▶ _Task objective_
Give the lines below as a JSON list of strings, one string per line, with blank lines skipped. Leave the pictures out.

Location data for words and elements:
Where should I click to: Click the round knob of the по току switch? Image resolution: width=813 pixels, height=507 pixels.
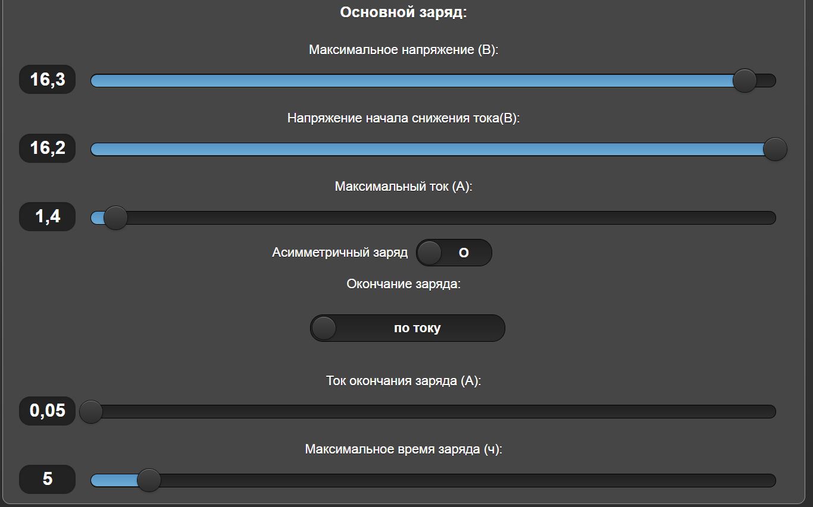click(x=324, y=328)
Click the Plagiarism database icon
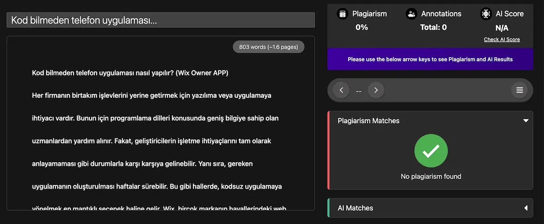Screen dimensions: 544x224 343,14
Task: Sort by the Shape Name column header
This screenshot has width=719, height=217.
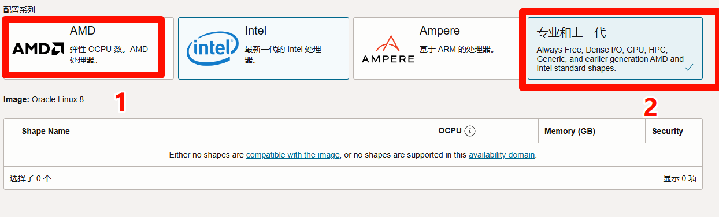Action: pyautogui.click(x=46, y=131)
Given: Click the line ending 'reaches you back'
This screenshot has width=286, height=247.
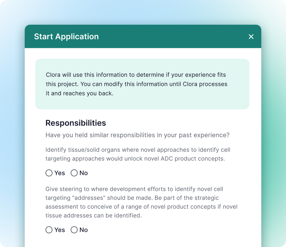Looking at the screenshot, I should click(79, 94).
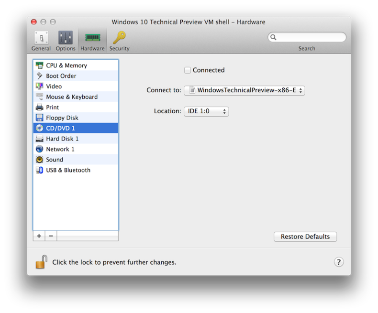Select CPU & Memory in sidebar
The height and width of the screenshot is (313, 378).
pos(66,65)
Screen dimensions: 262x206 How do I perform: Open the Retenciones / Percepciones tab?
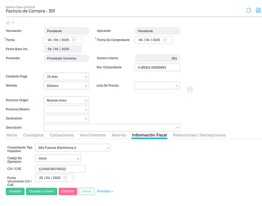(199, 135)
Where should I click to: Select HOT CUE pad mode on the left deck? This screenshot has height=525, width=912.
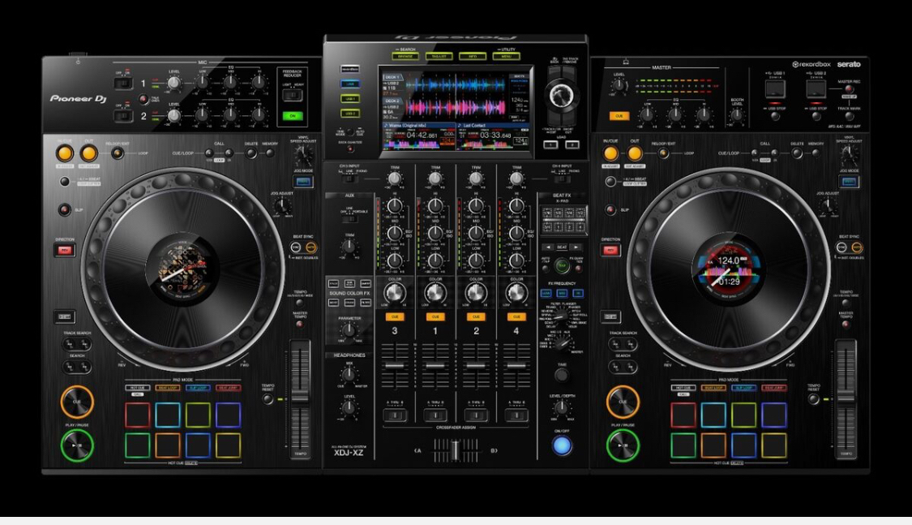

▶ _Exercise output_
[
  "Where should I click to: Click the round knob of the по току switch? Image resolution: width=813 pixels, height=507 pixels.",
  "click(x=324, y=328)",
  "Click the Plagiarism database icon",
  "Screen dimensions: 544x224 343,14",
  "Task: Sort by the Shape Name column header",
  "This screenshot has width=719, height=217.",
  "Action: pyautogui.click(x=46, y=131)",
  "Given: Click the line ending 'reaches you back'",
  "This screenshot has width=286, height=247.",
  "Looking at the screenshot, I should click(79, 94).",
  "Select CPU & Memory in sidebar",
  "The height and width of the screenshot is (313, 378).",
  "pos(66,65)",
  "Screen dimensions: 262x206 How do I perform: Open the Retenciones / Percepciones tab?",
  "(199, 135)",
  "Where should I click to: Select HOT CUE pad mode on the left deck? This screenshot has height=525, width=912."
]